Although The Moons of Barsk tells the adventures of the Fant Jorl and Pizlo (and his lover Rina), and to a lesser extent Ryne, the novel is most fascinating for its description of the society of Barsk:
“Most women’s homes in Keslo [“an island located near the northeastern portion of the western archipelago. It is home to Jorl ben Tral.” – (p. 426)] were enormous and tended to get bigger as generations of women and children branched and expanded. Rooms were added, porches enclosed, neighboring dwellings annexed and connected by inventive and oddly constructed temporary hallways that acquired permanence and extensions of their own. Back yards became internal patios, became parlors, became bedrooms and kitchens and even bathrooms depending on need and whim and available materials. This was the pattern in every Civilized Wood throughout both archipelagos, expansion and adaptation rather than contraction.” (p. 55)
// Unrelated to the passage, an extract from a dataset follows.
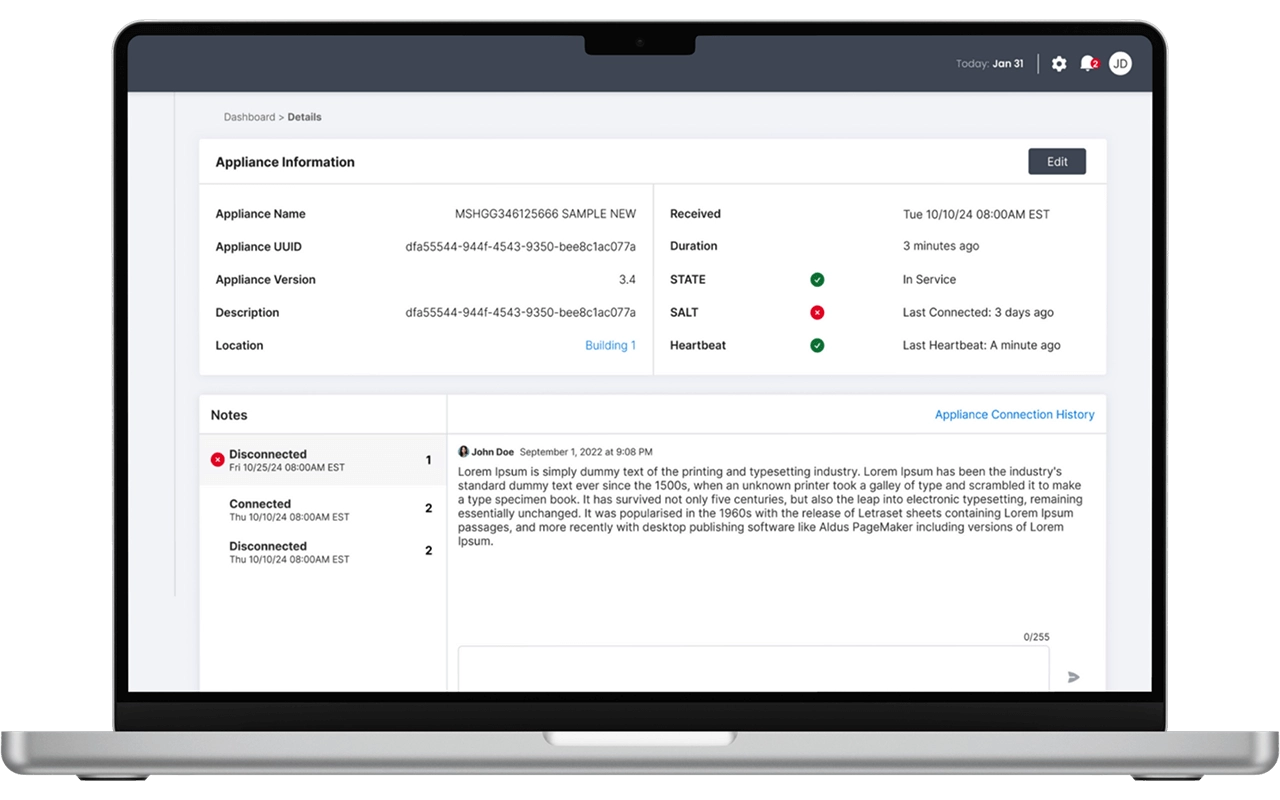Click the Appliance UUID value
Image resolution: width=1280 pixels, height=800 pixels.
(520, 247)
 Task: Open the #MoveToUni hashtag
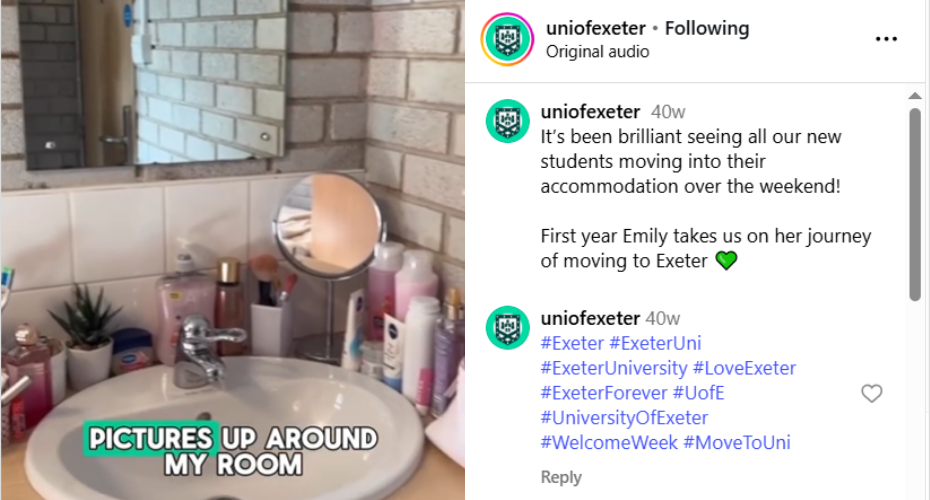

It also presents more background. The Fant used to be spread throughout the Alliance. Eight hundred years earlier, Alliance politics resulted in all the Fant being relocated to Barsk.
What are The Moons of Barsk about?
“The portion of the firstborn generation of Barsk that established the Caudex based their entire existence on a single core belief: the Alliance wanted every last Eleph and Lox – every man, woman, and child – dead and gone. They believed the bureaucracy responsible for transporting all the galaxy’s Fant to Barsk had only enacted the beginning of a plan, putting them all in one spot to facilitate their eventual annihilation. Margda’s Compact had forged a truce of sorts, but it was at best a stopgap; it bought some time for the Fant, but not safety. The Caudex resolved to use that time to best advantage, to develop plans to ensure they survived at any cost.
Sometimes the Alliance’s contempt for anything and everything touched by Eleph or Lox worked to the advantage of the Fant. Eight hundred years earlier, when the first waves of resettlement had begun – before the tone of the relocation had grown darker – among the many ships ferrying Fant to their new home on Barsk were commercial spacecraft owned and operated by Fant concerns on Marbalarma and Kensington, Venango and Slon, Dramblys and Passyunk. In the rush to be done with the unwanted Fant, these vessels slipped off the grid, ostensibly kept in active service to transport latecomers, which went on for most of a decade. When the planet’s pharmaceutical treasure trove opened, these same ships provided some support for building Barsk’s space elevator and orbiting satellite. But then, under the guise of ‘business as usual,’ various agents of the new forming Caudex purchased every Fant ship and began hiding them throughout the system, powering down all nonessential energies and limiting personnel to the barest of crews. Alliance licensing databases showed all of them as decommissioned, sold to other concerns, or crashed on the surface of one of the moons of Barsk and destroyed.” (pgs. 66-67)
Since the Alliance maintains the pretense of representing all the races of the galaxy, it has to allow a token representative of the Fant. This is Senator Jorl ben Tral, “who can speak with the dead, navigates galactic politics as Barsk’s unwelcome representative, and digs even deeper into the past than ever before to discover new truths of his own.” (blurb) Pizlo, a Fant teenager, seems especially ostracized; he is an albino, considered an abomination by the other Fant who are considered abominations themselves by the rest of the galaxy. But Pizlo’s physical and mental uniqueness makes him able to “hear” voices from the moons of Barsk. He investigates …
The Moons of Barsk (cover by Victo Ngai) would be helped by more background from Barsk, but the reader is quickly swept up by the story. Be aware that there is at least one more novel to come.